Then match one or more characters again, then “<”, then “/”.

Then, the “\1” means we want to look for again whatever we found that matches the part in parentheses (one or more characters).

Finally, end with a “>”.

mystring <- "<tag>stuff in between</tag>"
str_extract_all(mystring,"<(.+?)>.+?</\\1>")
## [[1]]
## [1] "<tag>stuff in between</tag>"

Weirdly, I thought that this should work just as well with nothing in between the two sets of <>, because of the “?”.

But it seems it does not.

mystring <- "<tag></tag>"
str_extract_all(mystring,"<(.+?)>.+?</\\1>")
## [[1]]
## character(0)

We don’t get a match if the end part (after “/”) does not match the first part exactly before ending with the >.

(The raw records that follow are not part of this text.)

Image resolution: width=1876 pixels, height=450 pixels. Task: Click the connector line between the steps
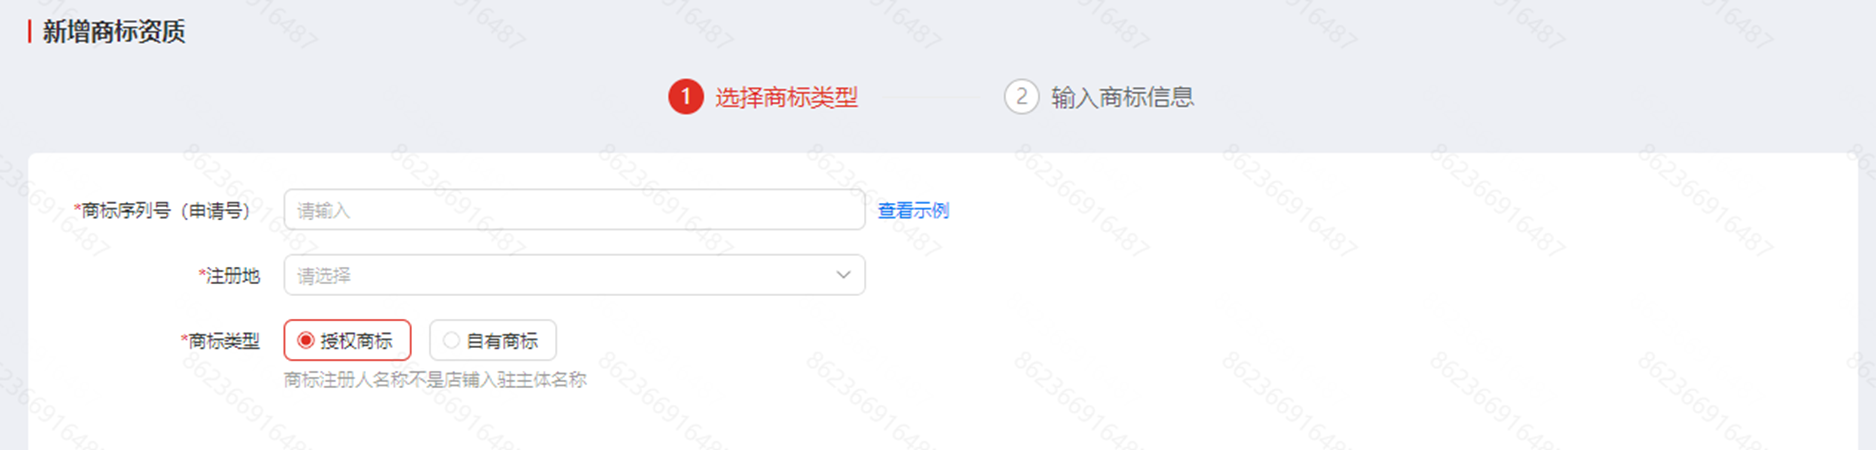(x=930, y=98)
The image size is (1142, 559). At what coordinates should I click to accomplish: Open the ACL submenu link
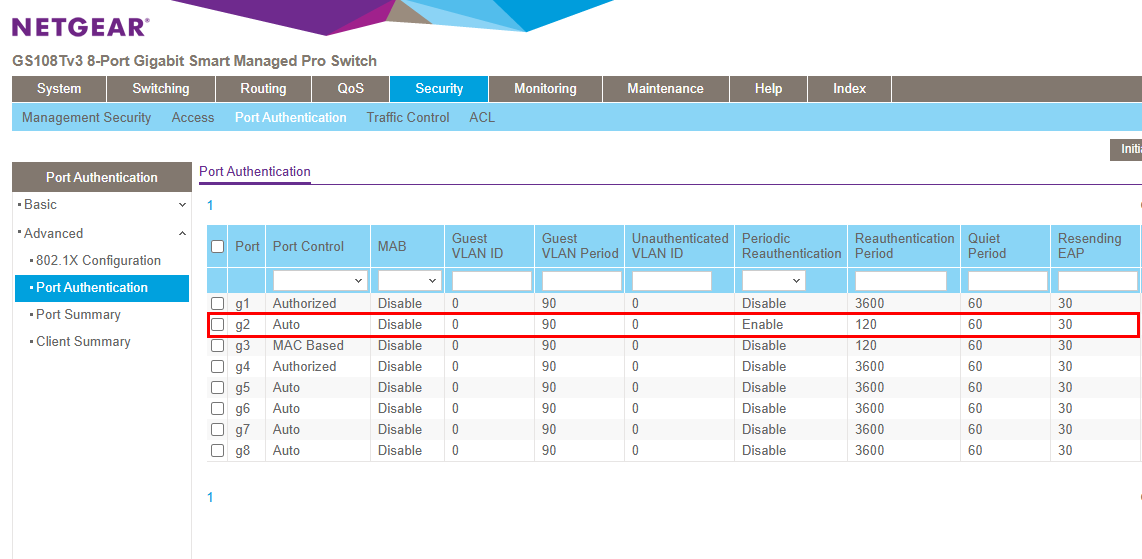click(x=482, y=117)
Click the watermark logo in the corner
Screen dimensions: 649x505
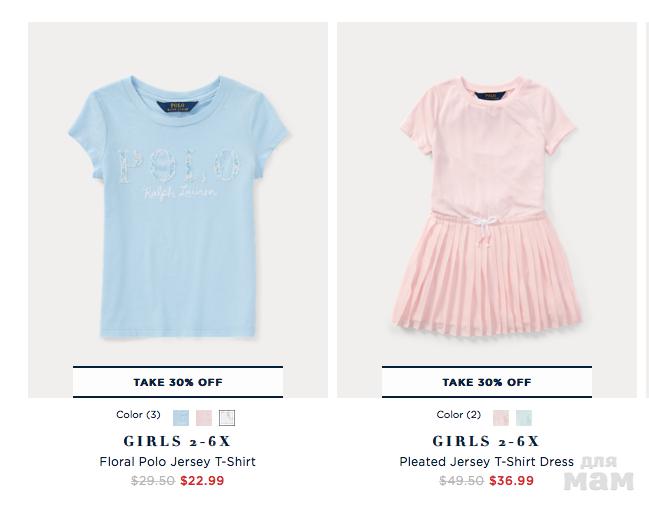pos(599,474)
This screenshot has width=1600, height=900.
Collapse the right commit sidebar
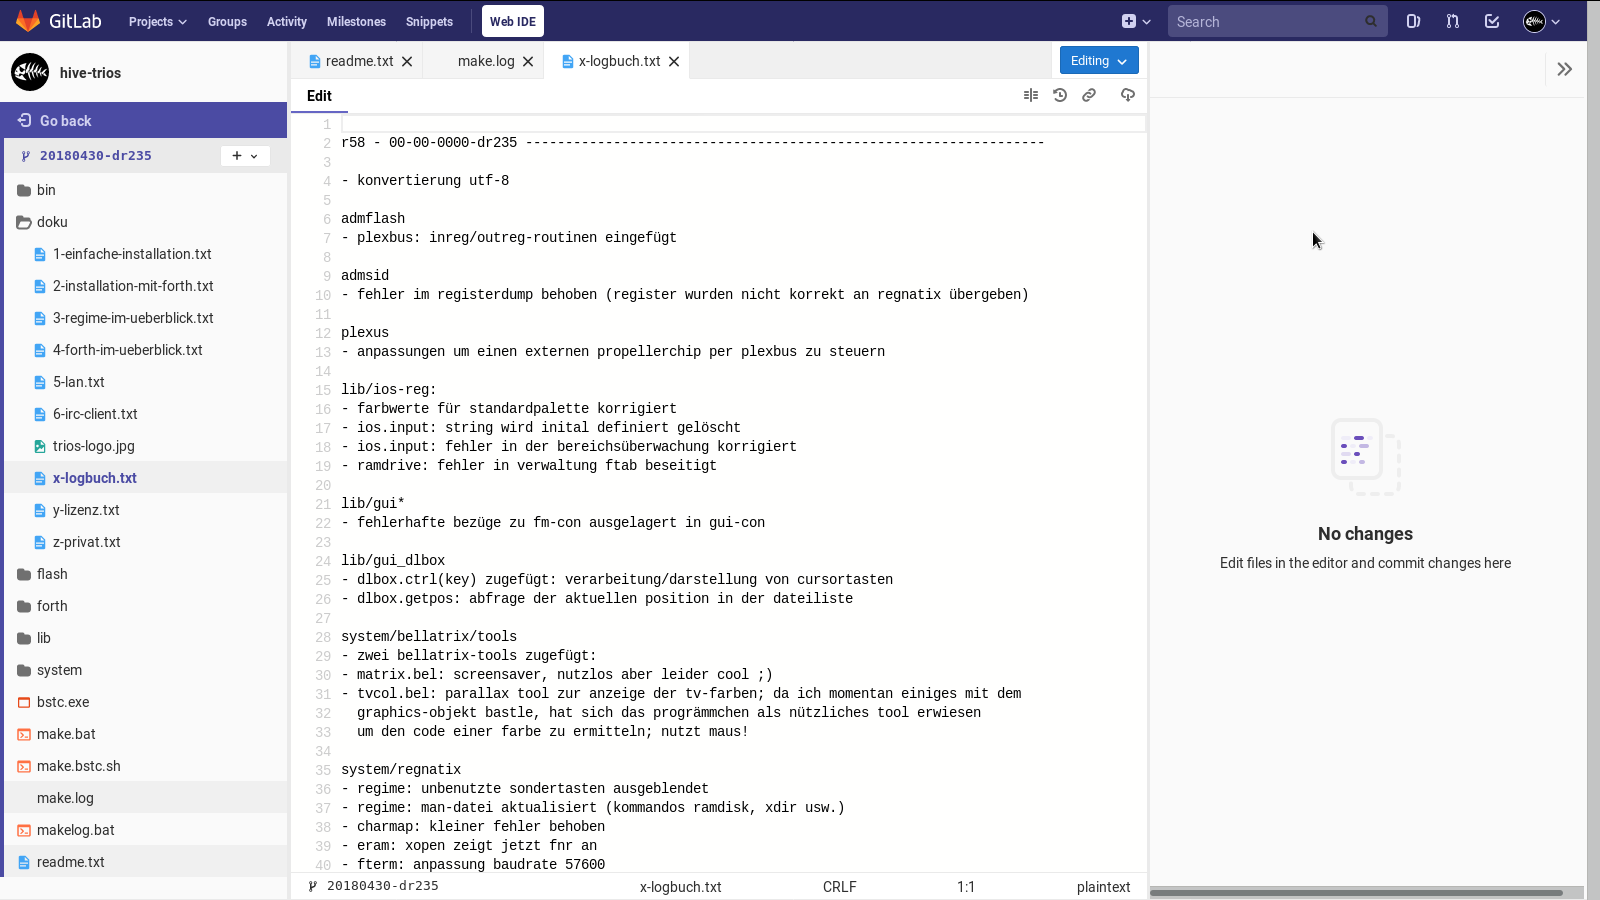pos(1564,69)
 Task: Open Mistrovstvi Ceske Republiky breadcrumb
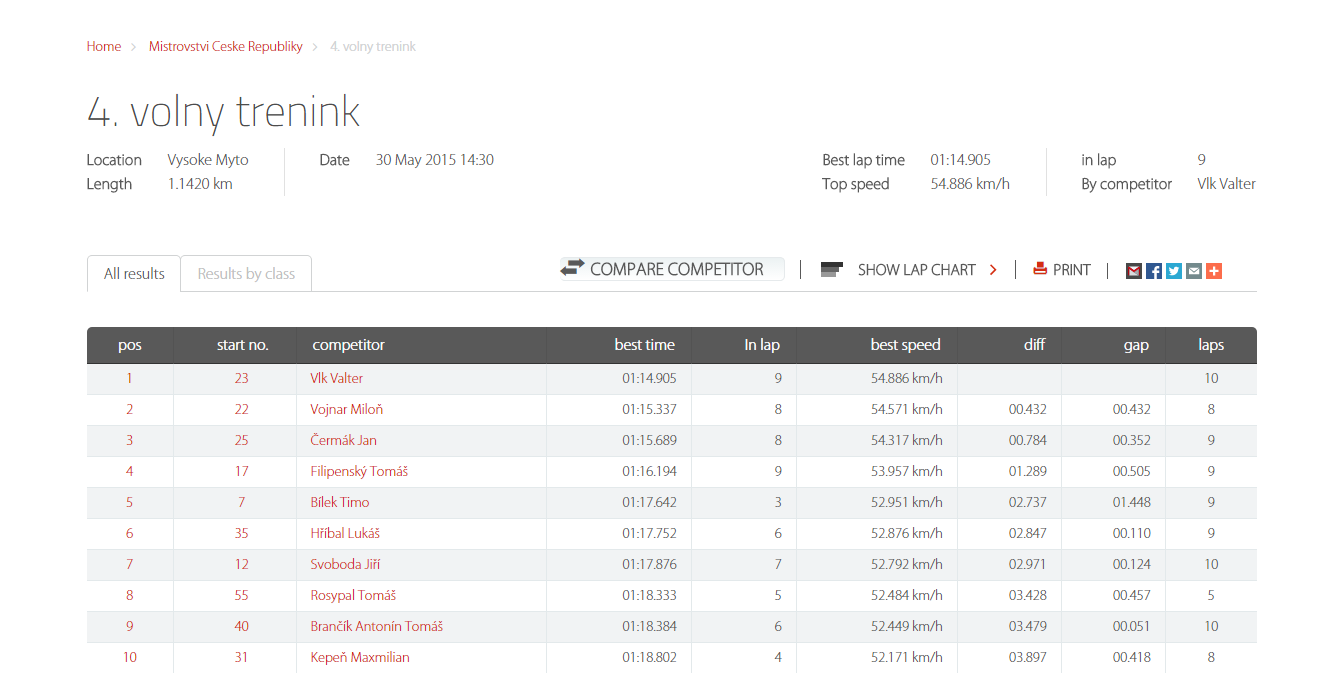point(226,47)
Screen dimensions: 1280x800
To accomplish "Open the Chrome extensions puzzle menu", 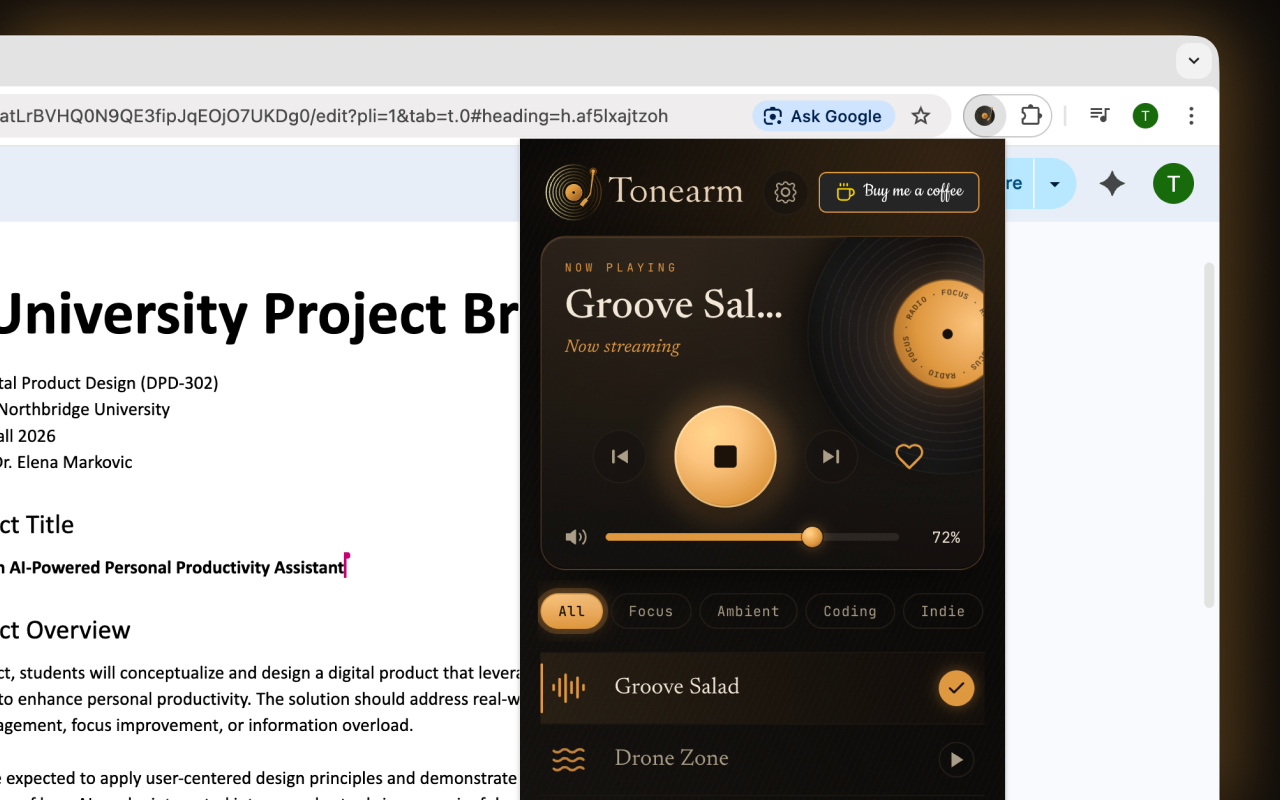I will pyautogui.click(x=1031, y=115).
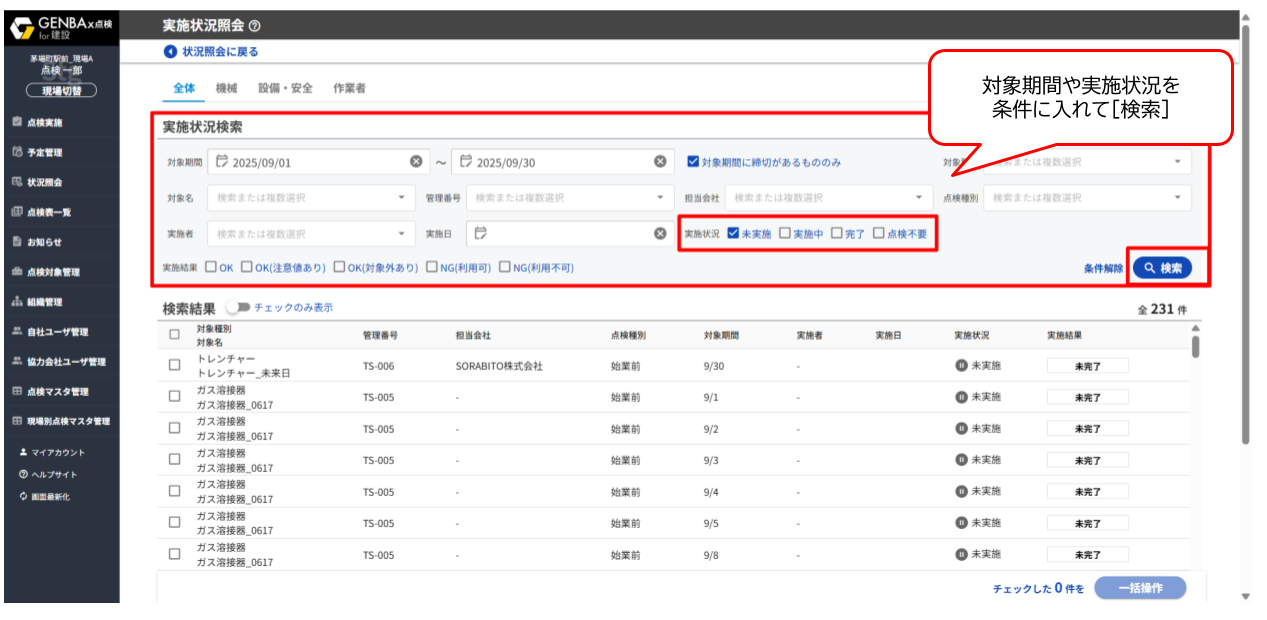1267x620 pixels.
Task: Expand the 対象名 dropdown
Action: coord(402,198)

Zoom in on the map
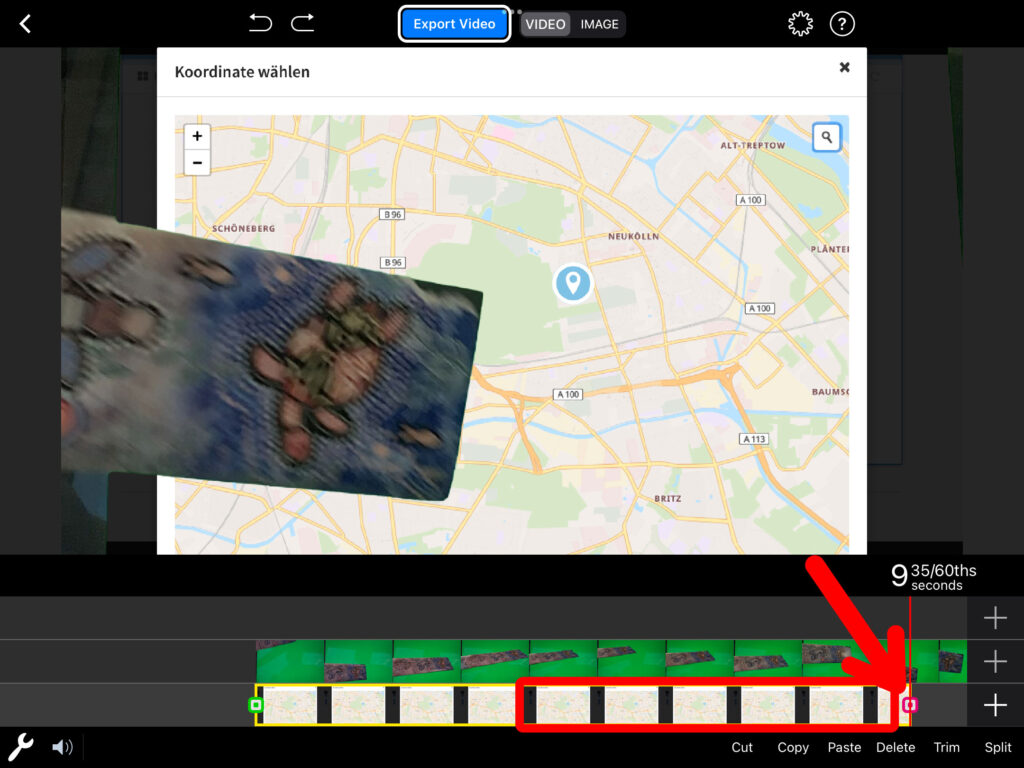[x=197, y=136]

mystring <- "<tag>stuff in between</tag2>"
str_extract_all(mystring,"<(.+?)>.+?</\\1>")
## [[1]]
## character(0)

We can however put whatever we want in between the first <>, as long as we put something.

Again, I thought the “?” meant we could also put nothing, but this appears not to be the case.

mystrings <- c("<>stuff in between</>","<12345>stuffinbetween</12345>")
str_extract_all(mystrings,"<(.+?)>.+?</\\1>")
## [[1]]
## character(0)
## 
## [[2]]
## [1] "<12345>stuffinbetween</12345>"